## INSTRUCTIONS TO FOLLOW:
The output must be the data, printed exactly as written.

(Saved entries)

******************************

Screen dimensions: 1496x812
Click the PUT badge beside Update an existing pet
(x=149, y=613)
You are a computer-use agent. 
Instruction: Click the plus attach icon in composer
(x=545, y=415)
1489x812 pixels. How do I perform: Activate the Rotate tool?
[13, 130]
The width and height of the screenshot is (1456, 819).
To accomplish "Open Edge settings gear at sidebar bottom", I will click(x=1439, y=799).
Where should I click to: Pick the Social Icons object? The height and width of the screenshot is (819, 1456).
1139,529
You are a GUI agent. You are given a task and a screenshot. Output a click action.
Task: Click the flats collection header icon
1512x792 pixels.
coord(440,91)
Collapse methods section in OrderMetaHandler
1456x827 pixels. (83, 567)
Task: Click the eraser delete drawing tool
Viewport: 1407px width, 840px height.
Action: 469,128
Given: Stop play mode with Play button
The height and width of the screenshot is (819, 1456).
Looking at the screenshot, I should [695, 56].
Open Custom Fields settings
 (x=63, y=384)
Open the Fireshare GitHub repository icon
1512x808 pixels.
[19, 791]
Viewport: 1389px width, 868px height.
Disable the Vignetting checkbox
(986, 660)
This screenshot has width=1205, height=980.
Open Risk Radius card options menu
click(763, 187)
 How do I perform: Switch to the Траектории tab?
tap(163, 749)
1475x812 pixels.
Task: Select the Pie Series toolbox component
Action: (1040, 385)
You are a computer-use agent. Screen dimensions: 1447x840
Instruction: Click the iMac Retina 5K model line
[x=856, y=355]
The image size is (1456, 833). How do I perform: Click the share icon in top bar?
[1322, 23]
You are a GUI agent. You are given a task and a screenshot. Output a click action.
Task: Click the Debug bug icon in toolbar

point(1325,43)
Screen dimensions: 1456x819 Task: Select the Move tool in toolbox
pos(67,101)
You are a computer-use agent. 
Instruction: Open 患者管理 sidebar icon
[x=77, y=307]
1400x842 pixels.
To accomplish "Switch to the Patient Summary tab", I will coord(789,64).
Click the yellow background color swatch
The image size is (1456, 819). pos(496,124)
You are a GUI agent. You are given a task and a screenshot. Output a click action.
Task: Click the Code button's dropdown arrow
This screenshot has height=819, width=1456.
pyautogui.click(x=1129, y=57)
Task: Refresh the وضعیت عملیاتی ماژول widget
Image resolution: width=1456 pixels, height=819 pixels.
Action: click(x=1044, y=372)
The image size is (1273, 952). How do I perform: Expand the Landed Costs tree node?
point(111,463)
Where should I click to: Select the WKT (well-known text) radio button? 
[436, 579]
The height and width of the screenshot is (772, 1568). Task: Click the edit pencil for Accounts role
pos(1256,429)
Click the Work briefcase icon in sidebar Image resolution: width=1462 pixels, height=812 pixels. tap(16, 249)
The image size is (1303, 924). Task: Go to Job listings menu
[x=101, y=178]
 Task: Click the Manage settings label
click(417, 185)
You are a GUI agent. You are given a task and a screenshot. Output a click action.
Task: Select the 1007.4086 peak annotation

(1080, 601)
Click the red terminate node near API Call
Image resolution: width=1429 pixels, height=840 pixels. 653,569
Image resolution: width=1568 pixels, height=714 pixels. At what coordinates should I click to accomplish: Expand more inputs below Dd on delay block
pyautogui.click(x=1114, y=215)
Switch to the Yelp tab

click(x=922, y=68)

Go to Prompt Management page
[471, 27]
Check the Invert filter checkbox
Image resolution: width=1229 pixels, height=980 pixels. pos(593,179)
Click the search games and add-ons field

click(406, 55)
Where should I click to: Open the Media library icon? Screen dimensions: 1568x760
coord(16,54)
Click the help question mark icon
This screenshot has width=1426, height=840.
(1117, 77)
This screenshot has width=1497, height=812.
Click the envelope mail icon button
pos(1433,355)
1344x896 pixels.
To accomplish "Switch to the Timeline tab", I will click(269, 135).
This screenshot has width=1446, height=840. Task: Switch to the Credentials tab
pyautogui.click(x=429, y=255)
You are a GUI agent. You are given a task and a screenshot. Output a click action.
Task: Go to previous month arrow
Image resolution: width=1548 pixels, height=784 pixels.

******************************

## RESPONSE AREA:
Screen dimensions: 1496x812
Click the PUT badge beside Update an existing pet
(x=149, y=613)
You are a computer-use agent. 
Instruction: Click the plus attach icon in composer
(x=545, y=415)
1489x812 pixels. How do I perform: Activate the Rotate tool?
[13, 130]
The width and height of the screenshot is (1456, 819).
To accomplish "Open Edge settings gear at sidebar bottom", I will click(x=1439, y=799).
Where should I click to: Pick the Social Icons object? The height and width of the screenshot is (819, 1456).
1139,529
You are a GUI agent. You are given a task and a screenshot. Output a click action.
Task: Click the flats collection header icon
1512x792 pixels.
coord(440,91)
Collapse methods section in OrderMetaHandler
1456x827 pixels. (83, 567)
Task: Click the eraser delete drawing tool
Viewport: 1407px width, 840px height.
Action: 469,128
Given: Stop play mode with Play button
The height and width of the screenshot is (819, 1456).
Looking at the screenshot, I should [695, 56].
Open Custom Fields settings
 (x=63, y=384)
Open the Fireshare GitHub repository icon
1512x808 pixels.
[19, 791]
Viewport: 1389px width, 868px height.
Disable the Vignetting checkbox
(986, 660)
This screenshot has width=1205, height=980.
Open Risk Radius card options menu
click(763, 187)
 How do I perform: Switch to the Траектории tab?
tap(163, 749)
1475x812 pixels.
Task: Select the Pie Series toolbox component
Action: (1040, 385)
You are a computer-use agent. Screen dimensions: 1447x840
Instruction: Click the iMac Retina 5K model line
[x=856, y=355]
The image size is (1456, 833). How do I perform: Click the share icon in top bar?
[1322, 23]
You are a GUI agent. You are given a task and a screenshot. Output a click action.
Task: Click the Debug bug icon in toolbar

point(1325,43)
Screen dimensions: 1456x819 Task: Select the Move tool in toolbox
pos(67,101)
You are a computer-use agent. 
Instruction: Open 患者管理 sidebar icon
[x=77, y=307]
1400x842 pixels.
To accomplish "Switch to the Patient Summary tab", I will coord(789,64).
Click the yellow background color swatch
The image size is (1456, 819). pos(496,124)
You are a GUI agent. You are given a task and a screenshot. Output a click action.
Task: Click the Code button's dropdown arrow
This screenshot has height=819, width=1456.
pyautogui.click(x=1129, y=57)
Task: Refresh the وضعیت عملیاتی ماژول widget
Image resolution: width=1456 pixels, height=819 pixels.
Action: click(x=1044, y=372)
The image size is (1273, 952). How do I perform: Expand the Landed Costs tree node?
point(111,463)
Where should I click to: Select the WKT (well-known text) radio button? 
[436, 579]
The height and width of the screenshot is (772, 1568). Task: Click the edit pencil for Accounts role
pos(1256,429)
Click the Work briefcase icon in sidebar Image resolution: width=1462 pixels, height=812 pixels. tap(16, 249)
The image size is (1303, 924). Task: Go to Job listings menu
[x=101, y=178]
 Task: Click the Manage settings label
click(417, 185)
You are a GUI agent. You are given a task and a screenshot. Output a click action.
Task: Select the 1007.4086 peak annotation

(1080, 601)
Click the red terminate node near API Call
Image resolution: width=1429 pixels, height=840 pixels. 653,569
Image resolution: width=1568 pixels, height=714 pixels. At what coordinates should I click to accomplish: Expand more inputs below Dd on delay block
pyautogui.click(x=1114, y=215)
Switch to the Yelp tab

click(x=922, y=68)

Go to Prompt Management page
[471, 27]
Check the Invert filter checkbox
Image resolution: width=1229 pixels, height=980 pixels. pos(593,179)
Click the search games and add-ons field

click(406, 55)
Where should I click to: Open the Media library icon? Screen dimensions: 1568x760
coord(16,54)
Click the help question mark icon
This screenshot has width=1426, height=840.
(1117, 77)
This screenshot has width=1497, height=812.
Click the envelope mail icon button
pos(1433,355)
1344x896 pixels.
To accomplish "Switch to the Timeline tab", I will click(269, 135).
This screenshot has width=1446, height=840. Task: Switch to the Credentials tab
pyautogui.click(x=429, y=255)
You are a GUI agent. You are given a task and a screenshot. Output a click action.
Task: Go to previous month arrow
Image resolution: width=1548 pixels, height=784 pixels.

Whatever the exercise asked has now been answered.